No, the prohibition of shipment of the product in interstate commerce doesn’t violate the Fifth Amendment.

Vintage labeling for Carolene Products Co. | Credit: KRGC

Background

Carolene Products Co. was indicted for violating the Filled Milk Act by the shipping in interstate commerce certain packages of “Milnut,” a compound of condensed skimmed milk and coconut oil made in imitation or semblance of condensed milk or cream.

6 - 1 decision for the United States

United States

Carolene

Butler

McReynolds

Brandeis

Black

Roberts

Stone

Hughes

* Justices Reed and Cardozo took no part in the consideration or decision of this case.

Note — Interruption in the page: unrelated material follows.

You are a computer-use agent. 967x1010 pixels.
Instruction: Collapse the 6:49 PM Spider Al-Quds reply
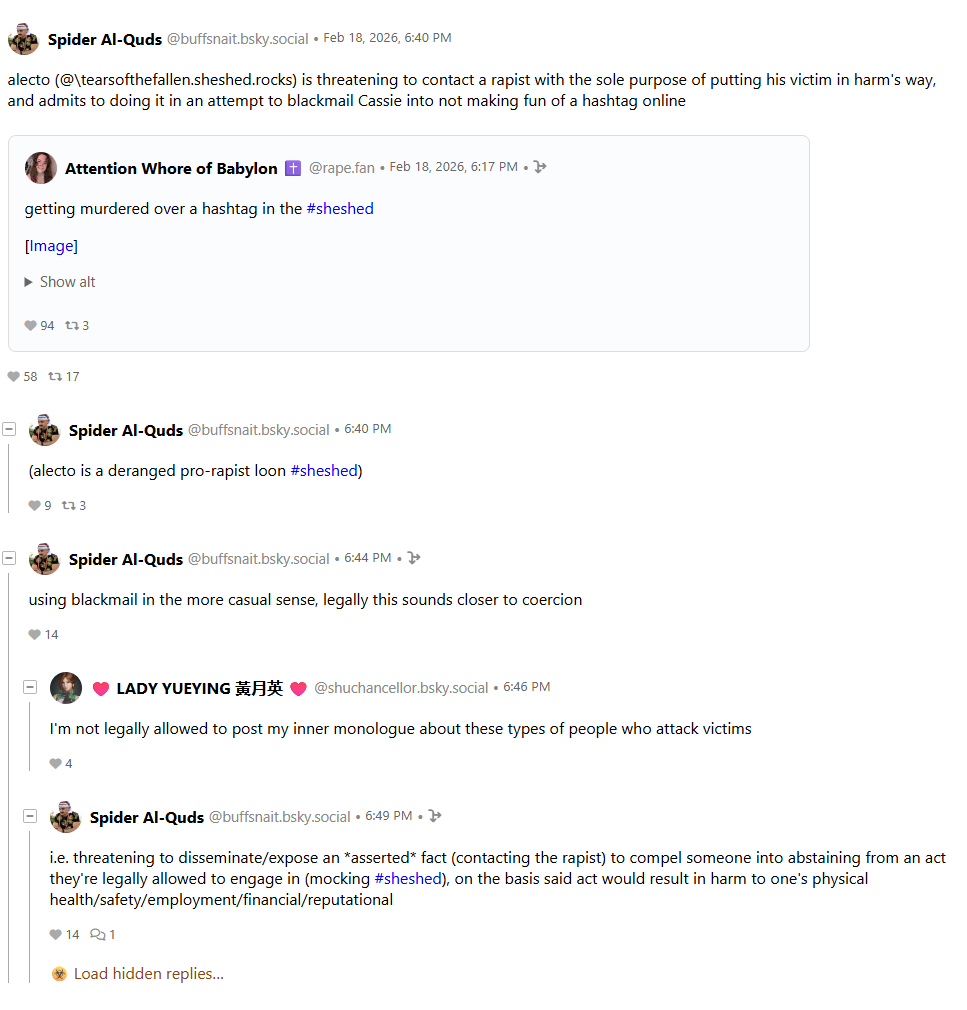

  • Writing for the Court, Justice Harlan Stone found that the Filled Milk Act’s prohibition of shipping certain items in interstate commerce didn’t infringe upon the Fifth Amendment. Stone explained that in Hebe Co. v. Shaw (1919), the Court held that a state law forbidding the manufacture of a certain product (also a certain kind of milk) didn’t violate the Due Process Clause of the Fourteenth Amendment since the Court found “that there was ample scope for the legislative judgment that prohibition of the offending article was an appropriate means of preventing injury to the public.” Since no argument to the contrary was proposed, Stone stated that the decision could be decided “wholly on the presumption of constitutionality.”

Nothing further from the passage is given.